Compiler design is the study of how to build a compiler, which is a program that translates high-level programming languages (like Python, C++, or Java) into machine code that a computer's hardware can execute directly. The focus is on how the translation happens, ensuring correctness and making the code efficient.
- Helps understand how programming languages work internally.
- Essential for building compilers, interpreters, IDEs, and language tools.
- Improves knowledge of program analysis and optimisation.
Phases of a Compiler:
- Lexical Analysis: Tokenisation of source code into meaningful units (tokens).
- Syntax Analysis: Construction of a parse tree based on grammar rules.
- Semantic Analysis: Ensures correctness of meaning (e.g., type checking).
- Intermediate Code Generation: Produces an intermediate representation (IR) for optimisation and portability.
- Code Optimisation: Enhances the efficiency of the intermediate code.
- Code Generation: Translates optimised IR into target machine code.
Read more about Phases of Compiler, Here.

Linking and Loading:
Linking
- Linking is the process of combining multiple object files into a single executable file.
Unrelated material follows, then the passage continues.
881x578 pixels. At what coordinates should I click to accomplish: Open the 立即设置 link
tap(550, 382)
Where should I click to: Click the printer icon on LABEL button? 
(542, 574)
- It resolves symbolic references such as function calls and global variables.
- Performed by a linker after compilation.
Example:
Linking connects a function call in one file to its actual definition in another file.
Loading
- Loading is the process of placing the executable into main memory.
- It assigns actual memory addresses and prepares the program for execution.
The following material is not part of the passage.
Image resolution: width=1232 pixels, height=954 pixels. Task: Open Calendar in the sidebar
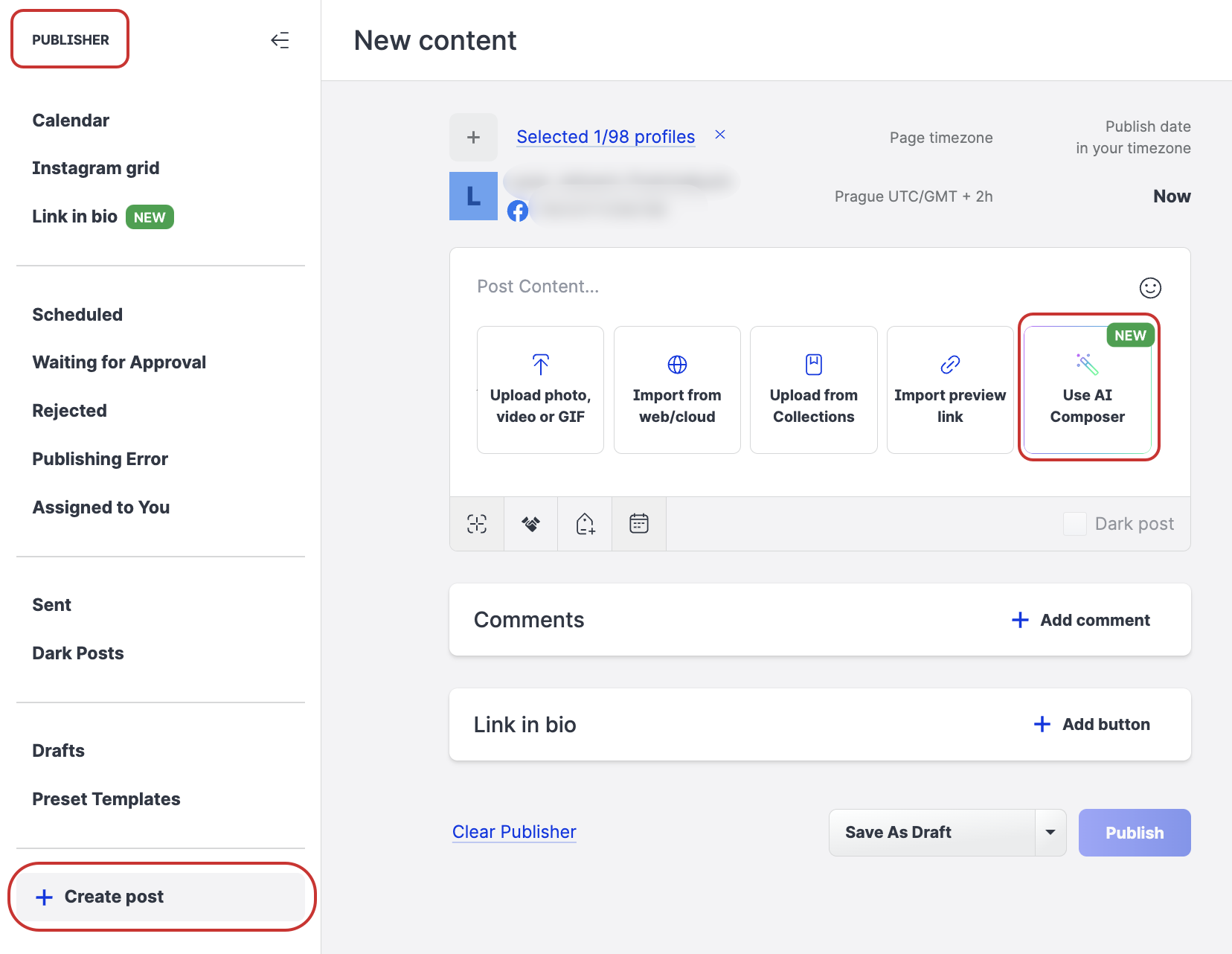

- Performed by a loader before the CPU starts execution.
Read more about Difference Between Linker and Loader, Here.
Lexical Analysis
Lexical analysis is the first phase of a compiler. It breaks the source code into small meaningful units called tokens.
Key Functions:
- Tokenization: Converts the source code into tokens (e.g., keywords, identifiers, operators, literals). Example:
int a = 5;→ Tokens:int,a,=,5,; - Removing Whitespaces and Comments: These are ignored during token generation.
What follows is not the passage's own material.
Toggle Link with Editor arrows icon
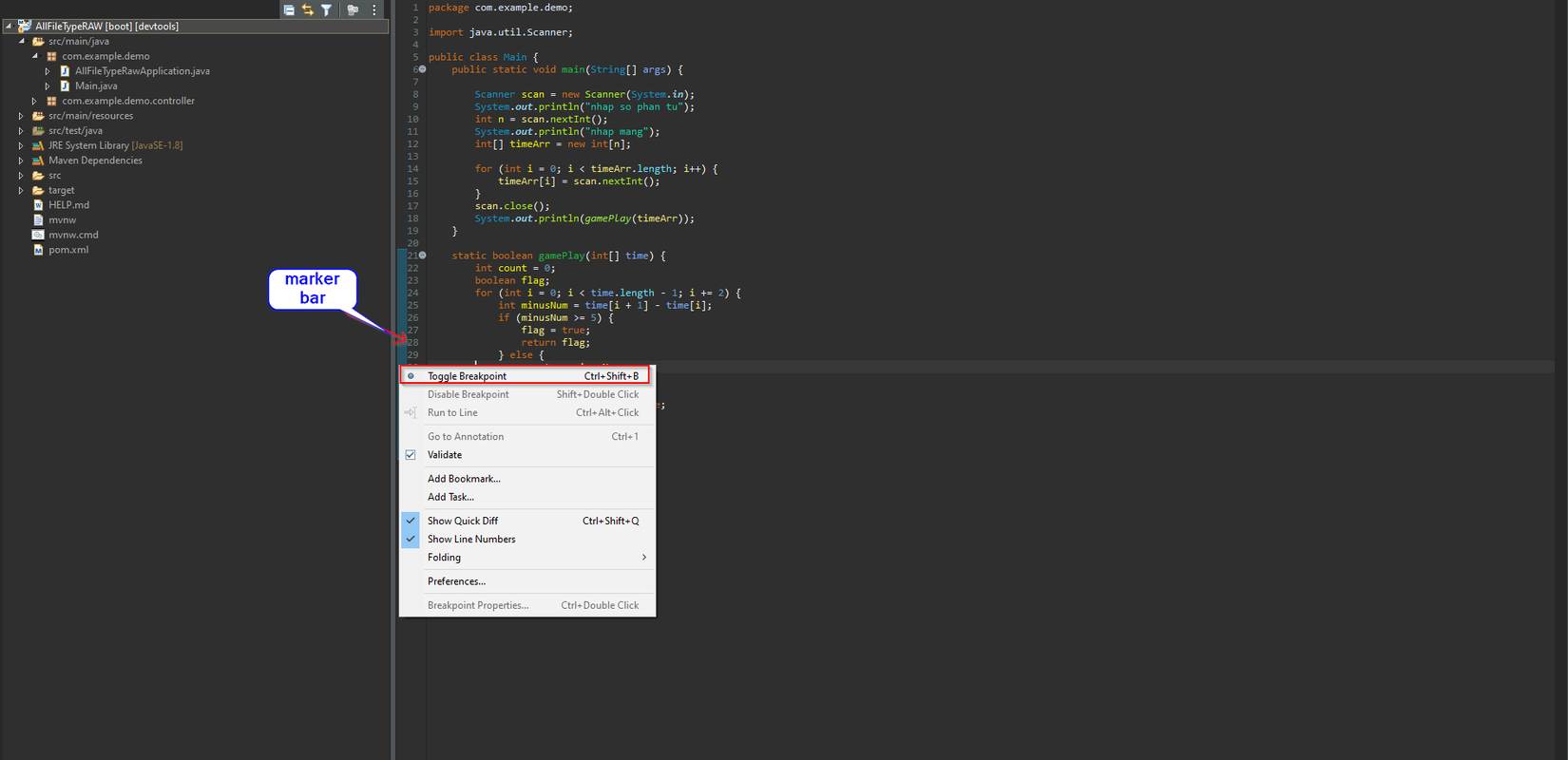 pos(308,10)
- Error Detection: Identifies errors like invalid symbols or unknown characters in the source code.
Components:
- Lexical Analyzer (Lexer): Performs the actual tokenization.
- Symbol Table: Stores information about variables, functions, and other identifiers.
Output of Lexical Analysis: A sequence of tokens is sent to the next phase (Syntax Analysis).
Token Categories in Lexical Analysis
Keywords:
- Reserved words with specific meaning in the language.
- Example:
int,if,while,return.
Identifiers:
- Names given to variables, functions, arrays, etc.
- Example:
x,count,_value.
Literals (Constants):
- Fixed values in the code.
- Example:
10,3.14,'a',"hello".
Operators:
- Symbols used to perform operations.
- Example:
+,-,*,==,&&.
Punctuation (Delimiters):
- Symbols that structure the program.
- Example:
;,,,(),{}.
Special Symbols:
- Special-purpose symbols in some languages.
- Example:
#,$.
Read more about Introduction of Lexical Analysis , Here.
Syntax Analysis and Parsing
Syntax analysis is the second phase of a compiler. It checks whether the tokens generated by lexical analysis follow the rules of the programming language's grammar.
Key Functions:
- Parse Tree Construction: Converts tokens into a hierarchical structure (parse tree) that represents the program’s syntactic structure.
- Grammar Validation: Ensures the code adheres to the grammar rules of the language (e.g., correct placement of operators, brackets).
- Error Detection: Identifies syntax errors like missing semicolons or unmatched parentheses.
- Input: Sequence of tokens from the lexical analyzer.
- Output: Parse tree or syntax errors.
Types of Grammar Used:
- Context-Free Grammar (CFG): Used to define the syntax rules of programming languages.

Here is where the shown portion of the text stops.